Il est toujours possible de trouver des solutions efficaces dès lors que la volonté et les moyens existent. Lorsque dans les années 1970, l’Etat français, sous la pression des Américains, a voulu mettre fin à la French Connection, il y est parvenu et la police a remporté d’importants succès dans le crime organisé et a pu mettre fin à l’un des plus importants trafic international d’héroïne.

Je le redis mais l’Etat doit réfléchir à une véritable concentration des moyens, quitte à rompre le sacro saint principe français d‘égalité des territoires. Créer une task force, un service temporaire de police judiciaire spécialisé sur Marseille avec des agents issus également des douanes, des services fiscaux, serait peut être une solution… Et si possible avec des fonctionnaires qui ne travaillent pas dans la ville depuis des années afin d’éviter les tentations et de surmonter les éventuelles interférences amicales.

Les pouvoirs publics sont-ils prêts à reconnaître que certains cas nécessitent le recours à des méthodes autoritaires ? Le pouvoir actuel peut-il être accusé d'angélisme ?

Mathieu Zagrodzki : Il faut quand même rappeler qu'il y a toujours eu des tenants de la ligne sécuritaire au PS. Je pense à des personnalités comme Jean-Pierre Chevènement, par exemple. Je crois que les responsables de gauche sont sincères quand ils soutiennent qu'ils sont sortis de l'angélisme. Pour revenir sur les problématiques proprement policières, il faut quand même reconnaitre que certains corps des forces de l'ordre se sont peut-être trop longtemps concentrés sur le milieu du grand banditisme, en négligeant la criminalité venue des cités. Pour le dire autrement, on laissait ça aux équipes de la BAC, pendant que la police judiciaire se consacrait aux gros poissons. On n'a pas forcément vu l'émergence de cette criminalité. Mais désormais, c'est une donnée bien intégrée.

Christophe Soullez : Je ne sais pas si ce sont des méthodes autoritaires qui sont nécessaires. Mais, surtout, il est indispensable que les autorités comprennent que tous les territoires ne se ressemblent pas et que certains ont peut être besoin de plus de moyens que d’autres et de stratégies aussi différentes.
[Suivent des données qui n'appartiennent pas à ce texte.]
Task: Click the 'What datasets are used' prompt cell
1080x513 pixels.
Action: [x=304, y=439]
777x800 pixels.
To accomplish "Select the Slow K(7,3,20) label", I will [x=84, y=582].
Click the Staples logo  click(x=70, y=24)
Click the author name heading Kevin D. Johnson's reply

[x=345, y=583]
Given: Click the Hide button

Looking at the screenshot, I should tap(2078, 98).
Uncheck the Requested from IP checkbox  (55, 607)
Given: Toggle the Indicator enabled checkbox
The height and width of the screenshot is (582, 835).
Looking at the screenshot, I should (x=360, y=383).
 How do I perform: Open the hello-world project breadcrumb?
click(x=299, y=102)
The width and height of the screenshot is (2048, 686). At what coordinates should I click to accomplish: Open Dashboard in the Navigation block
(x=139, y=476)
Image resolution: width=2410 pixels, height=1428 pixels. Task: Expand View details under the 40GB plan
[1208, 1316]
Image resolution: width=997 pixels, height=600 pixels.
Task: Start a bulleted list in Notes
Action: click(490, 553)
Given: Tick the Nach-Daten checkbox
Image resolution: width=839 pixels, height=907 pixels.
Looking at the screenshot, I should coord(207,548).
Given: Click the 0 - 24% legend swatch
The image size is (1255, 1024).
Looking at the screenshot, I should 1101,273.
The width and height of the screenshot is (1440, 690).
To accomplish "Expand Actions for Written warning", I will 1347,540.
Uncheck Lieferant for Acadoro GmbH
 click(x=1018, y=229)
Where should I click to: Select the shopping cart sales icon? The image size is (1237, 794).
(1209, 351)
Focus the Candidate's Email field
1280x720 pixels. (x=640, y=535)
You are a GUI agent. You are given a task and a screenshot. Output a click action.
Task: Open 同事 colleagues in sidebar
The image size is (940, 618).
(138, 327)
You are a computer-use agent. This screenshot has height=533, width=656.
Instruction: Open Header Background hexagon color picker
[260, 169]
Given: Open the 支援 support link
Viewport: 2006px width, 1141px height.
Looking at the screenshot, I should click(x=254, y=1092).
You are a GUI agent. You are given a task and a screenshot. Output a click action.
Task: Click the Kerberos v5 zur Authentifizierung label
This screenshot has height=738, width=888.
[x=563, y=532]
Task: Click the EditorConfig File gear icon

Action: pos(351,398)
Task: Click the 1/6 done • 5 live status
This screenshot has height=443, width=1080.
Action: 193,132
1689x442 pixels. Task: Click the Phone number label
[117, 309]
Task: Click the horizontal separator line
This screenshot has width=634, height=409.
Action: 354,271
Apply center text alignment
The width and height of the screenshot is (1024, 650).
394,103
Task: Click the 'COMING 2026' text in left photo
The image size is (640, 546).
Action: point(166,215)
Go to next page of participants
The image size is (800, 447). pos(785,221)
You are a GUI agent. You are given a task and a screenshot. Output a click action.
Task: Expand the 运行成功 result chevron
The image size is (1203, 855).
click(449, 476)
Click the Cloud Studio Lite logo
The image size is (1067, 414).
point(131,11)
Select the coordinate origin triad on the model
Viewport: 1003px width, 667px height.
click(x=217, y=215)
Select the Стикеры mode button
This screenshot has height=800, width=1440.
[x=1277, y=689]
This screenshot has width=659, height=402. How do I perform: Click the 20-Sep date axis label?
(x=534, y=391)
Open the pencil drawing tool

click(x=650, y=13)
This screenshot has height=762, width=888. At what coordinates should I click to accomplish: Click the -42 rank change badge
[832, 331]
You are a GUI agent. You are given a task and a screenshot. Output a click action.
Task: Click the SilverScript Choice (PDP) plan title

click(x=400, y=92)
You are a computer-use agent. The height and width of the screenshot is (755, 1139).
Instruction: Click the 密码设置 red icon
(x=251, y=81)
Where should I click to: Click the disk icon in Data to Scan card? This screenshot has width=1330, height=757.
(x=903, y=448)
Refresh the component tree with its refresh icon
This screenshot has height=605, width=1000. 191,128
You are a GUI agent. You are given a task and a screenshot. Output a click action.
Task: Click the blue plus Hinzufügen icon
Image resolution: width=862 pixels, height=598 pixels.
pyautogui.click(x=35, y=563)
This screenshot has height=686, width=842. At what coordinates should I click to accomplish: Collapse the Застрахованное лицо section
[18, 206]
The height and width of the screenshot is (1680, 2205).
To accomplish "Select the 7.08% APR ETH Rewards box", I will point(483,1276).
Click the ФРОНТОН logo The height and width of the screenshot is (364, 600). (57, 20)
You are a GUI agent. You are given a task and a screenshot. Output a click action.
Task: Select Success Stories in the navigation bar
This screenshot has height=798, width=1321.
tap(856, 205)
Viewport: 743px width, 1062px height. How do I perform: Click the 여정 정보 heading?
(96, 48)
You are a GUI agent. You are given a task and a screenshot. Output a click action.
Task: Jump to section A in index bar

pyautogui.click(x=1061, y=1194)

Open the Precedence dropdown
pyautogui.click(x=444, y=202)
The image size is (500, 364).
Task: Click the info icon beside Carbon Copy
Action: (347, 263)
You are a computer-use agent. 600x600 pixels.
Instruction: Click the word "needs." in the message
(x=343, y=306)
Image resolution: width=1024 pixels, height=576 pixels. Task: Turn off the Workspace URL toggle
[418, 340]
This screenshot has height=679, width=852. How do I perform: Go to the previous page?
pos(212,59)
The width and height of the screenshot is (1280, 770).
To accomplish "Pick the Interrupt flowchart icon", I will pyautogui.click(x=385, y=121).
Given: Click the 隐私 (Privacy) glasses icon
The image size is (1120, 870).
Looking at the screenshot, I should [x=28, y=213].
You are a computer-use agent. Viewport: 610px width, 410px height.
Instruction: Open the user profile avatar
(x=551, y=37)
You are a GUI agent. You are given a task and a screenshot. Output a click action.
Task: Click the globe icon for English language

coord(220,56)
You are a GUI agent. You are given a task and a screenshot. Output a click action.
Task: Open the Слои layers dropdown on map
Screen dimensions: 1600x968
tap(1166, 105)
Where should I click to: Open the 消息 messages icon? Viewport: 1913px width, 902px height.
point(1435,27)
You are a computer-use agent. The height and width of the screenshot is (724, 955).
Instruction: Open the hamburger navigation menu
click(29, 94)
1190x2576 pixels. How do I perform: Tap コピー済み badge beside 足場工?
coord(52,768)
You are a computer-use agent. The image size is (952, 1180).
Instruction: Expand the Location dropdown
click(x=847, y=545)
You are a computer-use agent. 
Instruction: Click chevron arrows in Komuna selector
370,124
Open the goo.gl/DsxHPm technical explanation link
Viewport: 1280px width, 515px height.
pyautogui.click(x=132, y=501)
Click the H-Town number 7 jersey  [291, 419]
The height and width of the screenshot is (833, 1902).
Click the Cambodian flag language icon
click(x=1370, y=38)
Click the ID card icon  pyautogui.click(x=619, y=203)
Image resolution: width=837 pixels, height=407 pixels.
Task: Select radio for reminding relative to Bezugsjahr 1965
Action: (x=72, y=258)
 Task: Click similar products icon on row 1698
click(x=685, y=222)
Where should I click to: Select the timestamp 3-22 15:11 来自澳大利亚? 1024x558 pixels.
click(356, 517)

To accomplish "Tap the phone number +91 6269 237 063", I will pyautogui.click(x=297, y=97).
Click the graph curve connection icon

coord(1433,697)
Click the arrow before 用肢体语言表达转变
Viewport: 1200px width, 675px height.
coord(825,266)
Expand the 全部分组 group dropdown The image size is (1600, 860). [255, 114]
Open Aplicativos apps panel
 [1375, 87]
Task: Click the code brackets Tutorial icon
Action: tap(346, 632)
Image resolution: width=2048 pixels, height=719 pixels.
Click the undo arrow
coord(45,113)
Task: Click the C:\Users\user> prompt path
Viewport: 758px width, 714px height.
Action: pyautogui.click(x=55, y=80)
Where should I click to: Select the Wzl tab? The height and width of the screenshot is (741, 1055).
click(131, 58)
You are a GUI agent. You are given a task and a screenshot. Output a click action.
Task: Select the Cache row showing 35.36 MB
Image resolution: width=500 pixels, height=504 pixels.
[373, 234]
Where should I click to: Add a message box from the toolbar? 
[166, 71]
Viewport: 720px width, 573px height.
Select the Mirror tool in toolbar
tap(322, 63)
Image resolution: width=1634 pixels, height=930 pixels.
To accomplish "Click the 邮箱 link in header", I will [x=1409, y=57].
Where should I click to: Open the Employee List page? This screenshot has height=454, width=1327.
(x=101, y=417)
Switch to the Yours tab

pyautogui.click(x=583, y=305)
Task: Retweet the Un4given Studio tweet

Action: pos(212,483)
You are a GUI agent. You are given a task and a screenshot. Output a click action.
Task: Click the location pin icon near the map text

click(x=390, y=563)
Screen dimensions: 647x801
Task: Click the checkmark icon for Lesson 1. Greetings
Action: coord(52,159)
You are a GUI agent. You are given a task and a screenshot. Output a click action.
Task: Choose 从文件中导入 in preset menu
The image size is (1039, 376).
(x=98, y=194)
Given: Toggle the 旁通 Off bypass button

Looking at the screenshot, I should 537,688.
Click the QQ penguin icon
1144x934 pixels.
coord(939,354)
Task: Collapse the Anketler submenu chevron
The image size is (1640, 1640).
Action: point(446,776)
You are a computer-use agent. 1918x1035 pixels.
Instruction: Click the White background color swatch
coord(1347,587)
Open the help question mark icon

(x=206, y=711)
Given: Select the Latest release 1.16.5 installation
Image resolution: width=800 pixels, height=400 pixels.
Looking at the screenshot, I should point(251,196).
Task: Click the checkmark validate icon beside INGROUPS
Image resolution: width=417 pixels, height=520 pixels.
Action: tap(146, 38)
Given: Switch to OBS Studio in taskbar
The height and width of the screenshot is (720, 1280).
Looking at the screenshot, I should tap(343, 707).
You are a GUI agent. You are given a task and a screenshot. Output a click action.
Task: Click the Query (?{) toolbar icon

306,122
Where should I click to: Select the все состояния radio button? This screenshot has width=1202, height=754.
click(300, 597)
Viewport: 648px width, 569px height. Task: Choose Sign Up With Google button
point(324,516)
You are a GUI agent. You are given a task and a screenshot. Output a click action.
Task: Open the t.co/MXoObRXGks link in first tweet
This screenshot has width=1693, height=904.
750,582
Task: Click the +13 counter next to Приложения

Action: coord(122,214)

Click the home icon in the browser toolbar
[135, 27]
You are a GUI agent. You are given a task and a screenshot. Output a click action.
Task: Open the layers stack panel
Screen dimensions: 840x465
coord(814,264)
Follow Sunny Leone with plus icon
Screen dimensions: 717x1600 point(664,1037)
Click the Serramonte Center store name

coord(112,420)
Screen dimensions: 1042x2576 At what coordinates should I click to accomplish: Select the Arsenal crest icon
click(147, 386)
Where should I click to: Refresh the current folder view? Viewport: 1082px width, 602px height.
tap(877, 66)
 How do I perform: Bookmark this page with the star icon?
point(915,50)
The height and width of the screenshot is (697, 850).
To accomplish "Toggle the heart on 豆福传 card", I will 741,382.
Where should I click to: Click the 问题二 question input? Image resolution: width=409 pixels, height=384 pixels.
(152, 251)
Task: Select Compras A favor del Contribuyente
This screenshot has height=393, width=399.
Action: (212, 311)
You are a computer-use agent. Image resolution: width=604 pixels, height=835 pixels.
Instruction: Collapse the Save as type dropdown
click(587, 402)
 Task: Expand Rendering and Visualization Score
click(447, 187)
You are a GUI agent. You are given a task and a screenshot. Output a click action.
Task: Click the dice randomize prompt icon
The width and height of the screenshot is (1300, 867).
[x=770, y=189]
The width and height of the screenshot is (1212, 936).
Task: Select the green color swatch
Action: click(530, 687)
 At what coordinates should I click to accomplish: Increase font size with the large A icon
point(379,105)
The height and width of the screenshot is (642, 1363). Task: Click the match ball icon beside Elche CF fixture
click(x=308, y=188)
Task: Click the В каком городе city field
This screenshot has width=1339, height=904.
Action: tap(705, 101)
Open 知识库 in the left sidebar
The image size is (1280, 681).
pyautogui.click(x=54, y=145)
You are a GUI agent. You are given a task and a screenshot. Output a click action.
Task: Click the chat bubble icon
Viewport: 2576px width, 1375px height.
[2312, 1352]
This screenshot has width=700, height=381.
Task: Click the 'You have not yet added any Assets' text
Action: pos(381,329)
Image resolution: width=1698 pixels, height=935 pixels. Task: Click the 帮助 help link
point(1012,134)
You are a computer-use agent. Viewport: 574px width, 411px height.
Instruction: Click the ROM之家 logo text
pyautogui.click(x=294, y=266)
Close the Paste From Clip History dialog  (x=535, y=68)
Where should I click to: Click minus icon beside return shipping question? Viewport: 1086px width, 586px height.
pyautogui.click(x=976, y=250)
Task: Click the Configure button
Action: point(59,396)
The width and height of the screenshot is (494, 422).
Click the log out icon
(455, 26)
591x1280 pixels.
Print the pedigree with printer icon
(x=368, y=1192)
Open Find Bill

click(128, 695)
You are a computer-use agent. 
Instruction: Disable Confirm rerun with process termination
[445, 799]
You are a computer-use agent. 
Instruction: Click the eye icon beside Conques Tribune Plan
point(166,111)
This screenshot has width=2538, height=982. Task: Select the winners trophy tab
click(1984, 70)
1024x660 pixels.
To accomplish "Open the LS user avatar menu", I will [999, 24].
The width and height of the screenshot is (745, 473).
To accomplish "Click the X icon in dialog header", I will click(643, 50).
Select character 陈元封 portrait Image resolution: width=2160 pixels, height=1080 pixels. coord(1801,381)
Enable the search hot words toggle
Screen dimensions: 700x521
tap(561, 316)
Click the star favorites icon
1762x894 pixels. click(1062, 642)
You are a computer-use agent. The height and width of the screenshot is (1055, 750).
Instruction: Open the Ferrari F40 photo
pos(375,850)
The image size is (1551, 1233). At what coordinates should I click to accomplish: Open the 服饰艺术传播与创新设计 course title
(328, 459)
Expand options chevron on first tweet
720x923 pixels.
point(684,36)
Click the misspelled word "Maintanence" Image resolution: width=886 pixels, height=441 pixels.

En France, depuis des années, et par tradition centralisatrice, on aime bien avoir des politiques homogènes sur tout le territoire. On adopte une mesure, un dispositif, et on se dit qu’il faut l’appliquer partout de la même manière. C’est ce qui s’est passé avec la plupart des dispositifs adoptés depuis 15 ans, de la police de proximité aux ZSP en passant par les contrats locaux de sécurité, etc. Il faut sortir de cette logique et essayer d’adapter les réponses aux territoires criminels (qui n’ont pas nécessairement les mêmes frontières que les territoires administratifs). En médecine, il y a bien des traitements différents selon le type de maladie, et même au sein d’une même famille de maladie, il y a des variantes dans les traitements qui sont administrés. Il faut faire la même chose en matière de criminalité. Il est clair qu’il faut des réponses claires, cohérentes et fermes de la part de l’Etat mais il faut aussi une vraie révolution culturelle administrative et cela concerne tout autant la gauche que la droite.